How does the Set know it will work? Because they’ve done it before and had remarkable success. Their last production, Please Don’t Blow Up Mr. Boban, a complex story about life in a war zone, which premiered at the 2005 Fringe Festival and had an encore run at the Loring Playhouse, received best-of awards from both City Pages and the Star Tribune. 

In 2002, after a year at the Dell’arte School of Physical Theatre in California, Noah Bremer returned to Minnesota, where he’d graduated from the University of Minnesota’s theater program. Through the network of Twin Cities performers, he met Galen Treuer and Vanessa Voskuil. Both Treuer, known for his athletic dancing, and Voskuil, for her natural movement and poetic choreography, wanted to experiment with more theatrical performance styles. Along with Natasha Hassett (who later quit working with the group to concentrate on her band and Catalyst Dances), the three created Taking Up the Slack, a show for an alt-theater series that ran in late 2002.

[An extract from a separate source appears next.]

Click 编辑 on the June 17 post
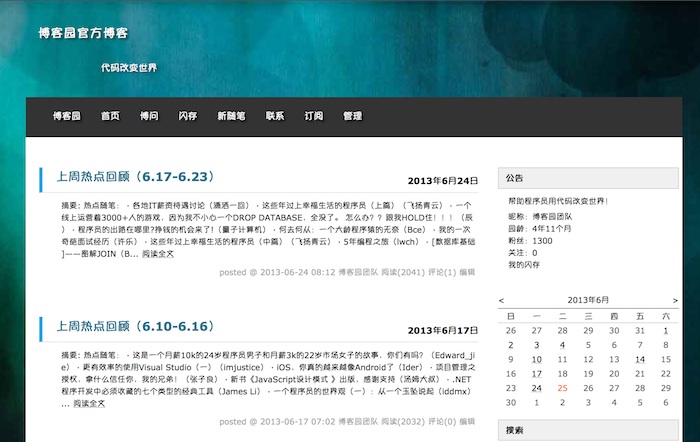 tap(467, 421)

Megan Odell, a performer who’s equally at ease acting and dancing, was in the audience. She wasn’t in need of work, but she says what she saw them perform that night was everything she’d been looking for—”theatrical, movement-based, funny, touching, honest, absurd.” Afterward, Odell discussed the show with Bremer, suggested expanding it for the Fringe, and said she’d like to be involved in any of their future projects.

Odell’s enthusiasm encouraged Bremer and the others to continue working together—and when they did, Bremer called Odell. In 2003, the group expanded the show into Exposure, which they performed at that year’s Fringe Festival. One thing led to another, and the four soon found themselves creating a show for the 2004 Fringe.

Also in 2004, the group chose its name. Treuer wanted a succinct name to describe his artistic activity. “Dancer” didn’t fit, since Treuer found himself doing more than dancing onstage; he spoke, acted, clowned, and mimed. He decided the common element was live performance—his body moving in front of the audience—and he came up with “Live Action Artist.” It wasn’t long before he and the others realized that the phrase particularly applied to their collaboration and expanded the name to “Live Action Set.” Jon Ferguson, who directed the Set (and others) in Please Don’t Blow Up Mr. Boban, says that when he first saw the Set perform, he noticed “their ability to create really beautiful and quirky vignettes.” But it was their movement that caught his eye. “When they danced, I thought, ‘OK, that’s what they do. Ah, they’re really good at that.’ They’re incredible movers,” he says.

The Set’s name also reflects the members’ refusal to erect boundaries between different types of performance. They don’t want to limit their choices or ignore any of their many interests, which include mythology, Chinese medicine, capoeira, and clown technique. Beyond collaborating with each other and Ferguson, they’ve also worked with playwright Abi Basch, musician Rebecca Disrud, architect Dan Verycrusse, and others. The Set has danced, acted, sung, hung from the ceiling, stumbled like zombies, clowned, and even been absent. They’ve performed in the round, on a frozen lake, in a lobby, and outside Barbette.